Ship Freight Prices: An Update
Not only a reorganisation of world logistics, but also an upswing in international trade behind the recent growth in ship freight rates
Published by Luigi Bidoia. .
Freight Price DriversAmong the many effects of the ongoing war in the Middle East, the most evident from an economic perspective is the increase in freight rates for container and bulk cargo transportation. Due to potential Houthi attacks on ships, the Red Sea route connecting Asia to Europe has become very risky, forcing container and bulk carriers to circumnavigate Africa.
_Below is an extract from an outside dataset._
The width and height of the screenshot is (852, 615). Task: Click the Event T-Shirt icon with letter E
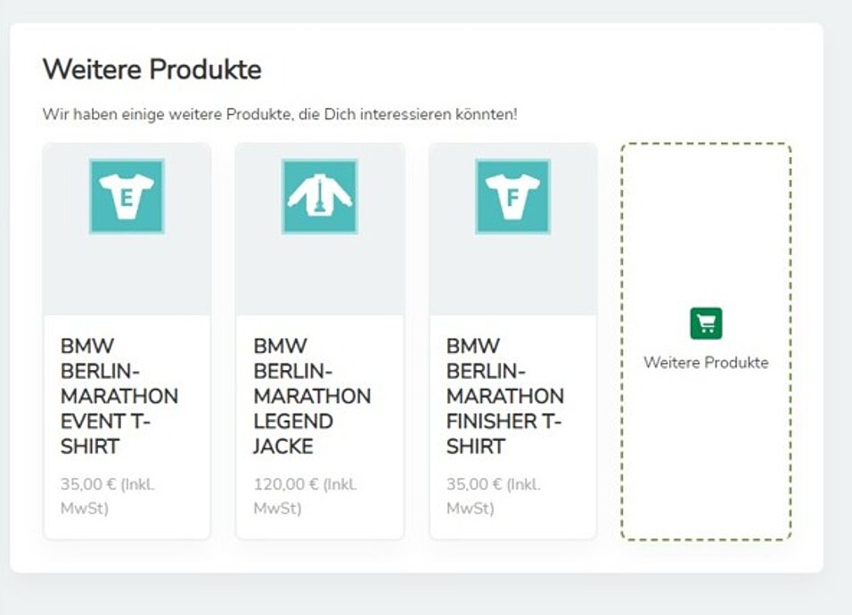coord(127,196)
The effects on maritime freight costs have been significant and multifaceted, as shown in the analysis of the charts below.
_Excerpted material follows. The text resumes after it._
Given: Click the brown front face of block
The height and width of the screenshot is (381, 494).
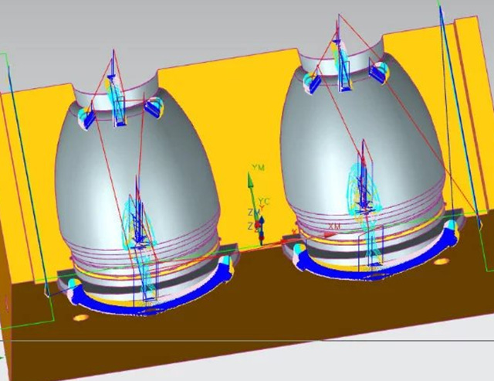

Freight rates for container ships and bulk carriers
(monthly data, in US dollars)
Chart 1: container and bulk freights | Chart 2: container freights: Asia-Europe route |
Chart 3: container freights: Asia-US route | Chart 4: container freights: Europe-US route |
The first chart at the top shows the sharp increase in freight rates for bulk carriers and container ships during 2024. Although the increase is not comparable to that of 2021, it is still very high, on the order of 200%, for both container and bulk carriers. The phase of increasing freight rates for bulk carriers began in the early months of 2023, when difficulties emerged in the Panama Canal, where drought is limiting water availability and transit capacity[1]. The increase in freight rates for container ships occurred simultaneously with the onset of Houthi attacks on ships transiting the Red Sea. Abandoning the Red Sea route in favor of circumnavigating Africa has imposed logistical constraints not only on the Asia-Europe route (Chart 2) but also on the Asia-United States route, as evidenced by the sharp price increases for the Shanghai-Los Angeles route (Chart 3).
The opposite route, from the United States to Asia, did not experience any increase, continuing along its slow decline path that began in 2022. Conversely, the route from Europe to Asia also saw a significant increase due to the need to circumnavigate Africa.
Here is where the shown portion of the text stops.